3

In this Stack Overflow question (which has unfortunately been put on hold since I began researching for this question), several people have mentioned that "in modern C++," due to move semantics, there's no need for the compiled code to copy the string for the operation string = string + s1, leaving the impression that with a modern C++ compiler, string = string + s1 can be just as efficient as string += s1. I find that claim dubious, but I'm working in the legacy world of C++03 and still don't know much about move semantics. (It's my job, and I don't pick our compiler.)

Cost of string += s1

With the operation string += s1, no new allocation is needed unless the expansion of string's buffer exceeds its previously allocated capacity, and assuming a reasonable implementation of the string class, no temporary object is ever created in the operation string += s1. Assuming the size of the result fits within that previously allocated capacity, the most costly part of string += s1 is the appending (copying) of s1's content to the end of string's original content using previously allocated but unused space. Also note that the cost of that copy operation is just the number of bytes of s1, not the combined total number of bytes.

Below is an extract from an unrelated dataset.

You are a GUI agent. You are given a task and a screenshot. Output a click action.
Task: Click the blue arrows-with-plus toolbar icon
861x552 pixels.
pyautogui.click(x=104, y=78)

Cost of string = string + s1 in legacy C++ (C++03 & earlier)

In legacy C++ (03 and earlier), string = string + s1 would, in my understanding, require at least one temporary allocation (for the evaluation of string + s1), and two full copies of the sum of the number of bytes in s1 and the original string (1. copy original content of string to the temporary and copy-append the bytes of s1 to the end of those bytes in the temporary, and then 2. copy all of the resulting bytes from the temporary back to string's buffer, including the bytes of the original content which were already there anyway). Obviously that's far more expensive than the cost of string += 1 described above, and it could make a significant difference especially if the append operation is performed many times in a loop (it's the Shlemiel the painter algorithm, except it's even worse than the inefficiency of strcat()!).

Cost of string = string + s1 in "modern" C++ (C++11 (or C++14?) & later)

It seems to me that the evaluation of the expression string + s1 will produce an rvalue, which can subsequently be provided as an rvalue reference to string's move assignment operator, eliminating the need to copy the result of string + s1 back into string. But that doesn't eliminate the need to create the original temporary object, and the associated copying for it, does it? In my thinking, the best that move semantics can do is eliminate one of the two full copy operations. One allocation and one copy operation (to create the temporary) is still required, right? If so, then move semantics only makes code like that "less bad", it doesn't stop it from being another instance of the Shlemiel the painter algorithm, and it's still worse than C's strcat()!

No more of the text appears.